"Was bleibt" im Berlinale-Wettbewerb: In der Schwebe
In "Was bleibt" erzählt Hans-Christian Schmid von Familie, Krankheit und Verlusten. Die Kamera lässt den Figuren Raum, die Stimmung bleibt in der Schwebe.
Ein Film, der "Was bleibt" heißt und in einem Bungalow in einem wohlsituierten Vorort spielt, in dem er seine Figuren kammerspielartig einschließt - da weiß man schon: Jetzt wird es gefühlig. Und jetzt geht es ans Eingemachte.
Hans-Christian Schmids Wettbewerbsbeitrag folgt einer typischen Dramaturgie. Die Kleinfamilie kommt für ein Wochenende noch einmal im Haus der Eltern, die auf die Sechzig zugehen, zusammen. Zwei Brüder. Dem jüngeren wurde in die Nachbarschaft ein eigenes Reihenhaus mit Zahnarztpraxis hingesetzt. Der Ältere kommt aus Berlin, mit vierjährigem Sohn; von dessen Mutter lebt er gerade getrennt. Tage im Garten. Erdbeerkuchen. Gefüllte Cannelloni. Und dabei bricht das Unausgesprochene und Verheimlichte auf.
Zwei Entscheidungen, die das eingespielte Beziehungsgeflecht durcheinanderwirbeln, gibt es auch. Der Vater zieht sich von seinem Verlags-Chefposten zurück und will jetzt Bücher schreiben, was das Drehbuch zu einem netten Witz nutzt. Thema des geplanten Buches: Erzählstrategien bei den antiken Assyrern und Sumerern. "Da hat", so der Vater, "noch niemand drüber geschrieben!" Und die Mutter, manisch depressiv, die "mit meiner Krankheit das 30. Jubiläum feiert", hat ihre Medikamente abgesetzt. Das wirbelt im Gefühlskosmos der Kleinfamilie alles durcheinander.
Hans-Christian Schmid interessiert sich für die Momente von Nähe und Irritation, die in so einer Konstellation entstehen, ohne jetzt mit ganz großem familientherapeutischen Ehrgeiz oder Neurosenaufdeckungsfuror an die Sache heranzugehen. Die Kamera lässt den Figuren Raum, und von der Stimmung her ist das Geschehen keineswegs dramatisch hochgepitcht, sondern immer in der Schwebe gehalten.
Momente der Selbsterkenntnis
Lars Eidinger und Sebastian Zimmler sind als Bruderpaar gut gegeneinander abgegrenzt. Schmid will viel zeigen bei ihnen. Lars Eidinger stolpert als Stellvertreter der Zuschauer sowohl durch sein Gefühlsleben als auch durch dieses Wochenende und gewinnt allmählich an Haltung. Sebastian Zimmler kämpft darum, den Absprung von den Eltern erst noch zu schaffen. Schmid gewinnt dem viele intensive Momente ab.
Wenn einem etwas auf die Nerven gehen kann, dann eher die allzu kostbar ausgesuchte Ausstattung des Films, allerdings sollen sie ja auch bedrückend wirken: der alte R4 als Zweitwagen, die perfekten Sofas und offenen Küchen.

—————

*Bitte bearbeiten*.
[1] Worüber will der Vater laut der Filmkritik ein Buch schreiben?
[2] Prüfen Sie, ob die folgenden Aussagen mit der Filmkritik übereinstimmen: (a) Der ältere Bruder kommt aus Berlin. (b) Der jüngere Bruder hat seine Zahnarztpraxis in Berlin. (c) Die Mutter nimmt ihre Medikamente weiterhin ein.
[3] Zitieren Sie aus der Filmkritik die Stelle zwischen „Wenn einem etwas“ und „und offenen Küchen.“, beide eingeschlossen.
Die Zeilen weiter unten stehen in keinem Zusammenhang mit der Filmkritik.

*Daten zur Analyse*.
—————

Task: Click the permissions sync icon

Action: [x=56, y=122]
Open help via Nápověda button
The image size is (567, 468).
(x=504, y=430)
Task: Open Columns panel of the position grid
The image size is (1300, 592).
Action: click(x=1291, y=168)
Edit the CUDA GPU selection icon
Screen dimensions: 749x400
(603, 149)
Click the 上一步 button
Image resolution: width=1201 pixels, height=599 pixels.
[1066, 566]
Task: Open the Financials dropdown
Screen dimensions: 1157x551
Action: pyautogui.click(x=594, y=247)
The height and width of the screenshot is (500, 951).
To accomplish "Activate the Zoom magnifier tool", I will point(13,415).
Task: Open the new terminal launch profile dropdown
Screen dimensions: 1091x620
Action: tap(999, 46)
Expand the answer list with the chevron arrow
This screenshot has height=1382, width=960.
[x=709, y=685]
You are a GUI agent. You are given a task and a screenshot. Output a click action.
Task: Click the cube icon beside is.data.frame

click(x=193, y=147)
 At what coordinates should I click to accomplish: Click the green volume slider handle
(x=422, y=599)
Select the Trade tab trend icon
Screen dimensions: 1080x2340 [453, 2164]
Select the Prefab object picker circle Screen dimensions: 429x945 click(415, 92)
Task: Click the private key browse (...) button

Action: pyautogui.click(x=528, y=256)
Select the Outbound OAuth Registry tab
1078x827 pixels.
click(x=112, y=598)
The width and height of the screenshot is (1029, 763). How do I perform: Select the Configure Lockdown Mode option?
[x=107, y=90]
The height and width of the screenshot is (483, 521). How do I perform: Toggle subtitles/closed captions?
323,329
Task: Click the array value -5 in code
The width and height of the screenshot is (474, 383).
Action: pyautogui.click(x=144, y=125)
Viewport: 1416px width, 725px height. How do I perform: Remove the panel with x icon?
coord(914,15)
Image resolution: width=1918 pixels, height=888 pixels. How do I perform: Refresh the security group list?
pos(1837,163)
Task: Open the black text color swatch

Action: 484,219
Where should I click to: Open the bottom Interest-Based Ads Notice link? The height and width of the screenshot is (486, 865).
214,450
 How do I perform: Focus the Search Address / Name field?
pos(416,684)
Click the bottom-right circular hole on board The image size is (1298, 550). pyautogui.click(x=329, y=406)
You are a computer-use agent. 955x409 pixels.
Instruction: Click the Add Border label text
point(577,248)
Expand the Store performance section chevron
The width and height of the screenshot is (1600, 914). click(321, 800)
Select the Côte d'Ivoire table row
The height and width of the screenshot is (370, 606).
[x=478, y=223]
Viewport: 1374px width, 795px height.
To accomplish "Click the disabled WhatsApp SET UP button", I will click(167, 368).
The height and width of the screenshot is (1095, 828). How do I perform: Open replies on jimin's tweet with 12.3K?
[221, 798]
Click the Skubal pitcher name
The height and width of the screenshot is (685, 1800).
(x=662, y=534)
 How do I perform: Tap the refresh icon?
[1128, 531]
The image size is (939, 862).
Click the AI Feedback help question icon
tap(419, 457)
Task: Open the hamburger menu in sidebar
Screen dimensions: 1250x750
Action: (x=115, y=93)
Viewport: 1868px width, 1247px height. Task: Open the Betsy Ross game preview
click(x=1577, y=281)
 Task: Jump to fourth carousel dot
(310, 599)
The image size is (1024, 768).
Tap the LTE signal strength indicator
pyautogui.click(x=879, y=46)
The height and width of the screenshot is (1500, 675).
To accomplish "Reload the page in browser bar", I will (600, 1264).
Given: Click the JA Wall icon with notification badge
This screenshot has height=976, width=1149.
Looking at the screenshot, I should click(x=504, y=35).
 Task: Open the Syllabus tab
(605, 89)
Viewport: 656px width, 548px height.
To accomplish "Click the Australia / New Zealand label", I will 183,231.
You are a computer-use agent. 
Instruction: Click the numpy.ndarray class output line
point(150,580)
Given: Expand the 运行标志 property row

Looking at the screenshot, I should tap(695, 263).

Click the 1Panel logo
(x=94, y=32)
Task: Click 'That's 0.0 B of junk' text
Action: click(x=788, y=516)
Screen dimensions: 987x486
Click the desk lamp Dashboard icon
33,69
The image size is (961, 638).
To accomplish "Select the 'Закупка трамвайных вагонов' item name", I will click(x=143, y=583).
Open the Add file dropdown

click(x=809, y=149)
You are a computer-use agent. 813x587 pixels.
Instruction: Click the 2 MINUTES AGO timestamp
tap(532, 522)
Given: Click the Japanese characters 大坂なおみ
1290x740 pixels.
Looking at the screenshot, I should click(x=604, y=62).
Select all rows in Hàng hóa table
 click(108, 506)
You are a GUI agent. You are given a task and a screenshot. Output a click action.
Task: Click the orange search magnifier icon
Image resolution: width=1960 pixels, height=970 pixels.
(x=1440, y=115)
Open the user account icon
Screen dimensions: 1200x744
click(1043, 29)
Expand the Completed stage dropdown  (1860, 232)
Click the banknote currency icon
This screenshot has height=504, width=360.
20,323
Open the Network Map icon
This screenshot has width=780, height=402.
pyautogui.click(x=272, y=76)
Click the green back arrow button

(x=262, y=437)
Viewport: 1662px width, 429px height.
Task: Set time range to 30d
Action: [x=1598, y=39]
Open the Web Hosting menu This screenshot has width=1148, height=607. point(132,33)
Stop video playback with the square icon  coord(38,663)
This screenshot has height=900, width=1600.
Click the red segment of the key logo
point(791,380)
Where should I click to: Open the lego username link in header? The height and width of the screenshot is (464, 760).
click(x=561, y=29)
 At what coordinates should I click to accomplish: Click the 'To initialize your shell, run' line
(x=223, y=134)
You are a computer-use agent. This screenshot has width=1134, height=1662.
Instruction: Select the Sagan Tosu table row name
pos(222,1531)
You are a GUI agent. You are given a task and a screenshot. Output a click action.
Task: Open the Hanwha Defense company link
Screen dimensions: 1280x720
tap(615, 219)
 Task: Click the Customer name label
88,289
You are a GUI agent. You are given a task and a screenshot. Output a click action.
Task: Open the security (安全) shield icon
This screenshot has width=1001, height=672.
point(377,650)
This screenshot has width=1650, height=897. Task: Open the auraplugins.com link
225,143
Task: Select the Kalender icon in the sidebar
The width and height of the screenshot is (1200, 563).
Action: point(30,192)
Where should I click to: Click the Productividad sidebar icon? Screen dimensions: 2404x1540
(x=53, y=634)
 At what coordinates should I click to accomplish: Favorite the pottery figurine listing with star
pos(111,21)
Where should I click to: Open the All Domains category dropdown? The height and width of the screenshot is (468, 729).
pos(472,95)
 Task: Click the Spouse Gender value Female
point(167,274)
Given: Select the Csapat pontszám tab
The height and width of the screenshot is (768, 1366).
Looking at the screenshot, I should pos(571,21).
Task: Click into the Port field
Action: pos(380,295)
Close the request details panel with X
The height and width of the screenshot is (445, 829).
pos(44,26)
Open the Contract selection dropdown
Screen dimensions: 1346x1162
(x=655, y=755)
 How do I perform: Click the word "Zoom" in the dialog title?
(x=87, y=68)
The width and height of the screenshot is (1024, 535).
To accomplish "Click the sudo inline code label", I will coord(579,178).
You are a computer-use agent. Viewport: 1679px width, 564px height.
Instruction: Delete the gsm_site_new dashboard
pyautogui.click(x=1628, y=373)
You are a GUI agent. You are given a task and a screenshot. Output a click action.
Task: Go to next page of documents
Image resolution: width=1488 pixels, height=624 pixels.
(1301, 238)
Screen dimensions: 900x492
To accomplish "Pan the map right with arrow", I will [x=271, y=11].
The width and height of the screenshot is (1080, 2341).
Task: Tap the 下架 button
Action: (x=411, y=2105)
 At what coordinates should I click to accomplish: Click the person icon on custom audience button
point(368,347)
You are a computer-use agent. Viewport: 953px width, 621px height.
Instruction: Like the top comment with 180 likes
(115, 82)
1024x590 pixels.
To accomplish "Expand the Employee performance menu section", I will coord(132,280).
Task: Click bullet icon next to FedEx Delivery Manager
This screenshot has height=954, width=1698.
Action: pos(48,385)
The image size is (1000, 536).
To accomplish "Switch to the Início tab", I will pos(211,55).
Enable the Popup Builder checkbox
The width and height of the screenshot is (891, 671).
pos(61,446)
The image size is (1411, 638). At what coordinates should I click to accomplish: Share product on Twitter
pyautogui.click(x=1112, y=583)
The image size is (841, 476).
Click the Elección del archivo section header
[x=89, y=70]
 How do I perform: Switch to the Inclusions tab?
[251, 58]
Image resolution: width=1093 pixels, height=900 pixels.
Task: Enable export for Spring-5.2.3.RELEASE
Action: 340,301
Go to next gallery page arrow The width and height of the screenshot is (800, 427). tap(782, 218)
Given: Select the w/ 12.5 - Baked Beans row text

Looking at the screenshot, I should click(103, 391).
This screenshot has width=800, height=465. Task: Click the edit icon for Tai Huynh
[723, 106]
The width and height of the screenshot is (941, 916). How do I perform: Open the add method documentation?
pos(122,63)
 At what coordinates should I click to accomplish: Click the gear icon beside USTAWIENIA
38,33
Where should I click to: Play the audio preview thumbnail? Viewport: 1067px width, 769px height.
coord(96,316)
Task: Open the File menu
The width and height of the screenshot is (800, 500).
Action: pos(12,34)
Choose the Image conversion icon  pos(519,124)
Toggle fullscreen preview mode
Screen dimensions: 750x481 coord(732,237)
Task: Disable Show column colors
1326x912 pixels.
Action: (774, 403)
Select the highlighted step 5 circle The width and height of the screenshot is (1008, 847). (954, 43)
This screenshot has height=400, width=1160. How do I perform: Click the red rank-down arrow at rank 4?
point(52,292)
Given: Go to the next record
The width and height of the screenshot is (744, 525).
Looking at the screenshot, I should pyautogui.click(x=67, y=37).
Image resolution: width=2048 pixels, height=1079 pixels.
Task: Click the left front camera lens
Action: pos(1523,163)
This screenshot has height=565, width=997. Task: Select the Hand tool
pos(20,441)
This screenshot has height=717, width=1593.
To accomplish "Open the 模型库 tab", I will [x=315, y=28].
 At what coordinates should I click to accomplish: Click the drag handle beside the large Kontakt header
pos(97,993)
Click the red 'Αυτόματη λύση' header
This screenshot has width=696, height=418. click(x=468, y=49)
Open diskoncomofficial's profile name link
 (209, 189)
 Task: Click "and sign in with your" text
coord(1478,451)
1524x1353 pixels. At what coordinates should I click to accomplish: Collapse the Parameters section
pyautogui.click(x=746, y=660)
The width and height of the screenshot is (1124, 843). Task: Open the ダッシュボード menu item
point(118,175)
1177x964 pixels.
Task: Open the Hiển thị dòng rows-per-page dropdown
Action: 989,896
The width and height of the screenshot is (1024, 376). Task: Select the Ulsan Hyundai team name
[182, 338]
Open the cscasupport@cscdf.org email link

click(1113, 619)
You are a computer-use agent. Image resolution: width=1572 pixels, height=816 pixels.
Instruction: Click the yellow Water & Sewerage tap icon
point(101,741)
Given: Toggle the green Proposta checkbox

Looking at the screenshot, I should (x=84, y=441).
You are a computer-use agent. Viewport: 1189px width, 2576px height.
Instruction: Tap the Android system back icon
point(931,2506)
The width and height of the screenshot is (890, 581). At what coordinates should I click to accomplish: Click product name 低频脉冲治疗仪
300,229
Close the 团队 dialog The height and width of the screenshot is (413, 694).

—————

*Antworten in Reihenfolge*.
[1] Über Erzählstrategien bei den antiken Assyrern und Sumerern.

[2]
(a) Ja: „Der Ältere kommt aus Berlin, mit vierjährigem Sohn“.
(b) Nein: „Dem jüngeren wurde in die Nachbarschaft ein eigenes Reihenhaus mit Zahnarztpraxis hingesetzt.“
(c) Nein: „hat ihre Medikamente abgesetzt“.

[3]
Wenn einem etwas auf die Nerven gehen kann, dann eher die allzu kostbar ausgesuchte Ausstattung des Films, allerdings sollen sie ja auch bedrückend wirken: der alte R4 als Zweitwagen, die perfekten Sofas und offenen Küchen.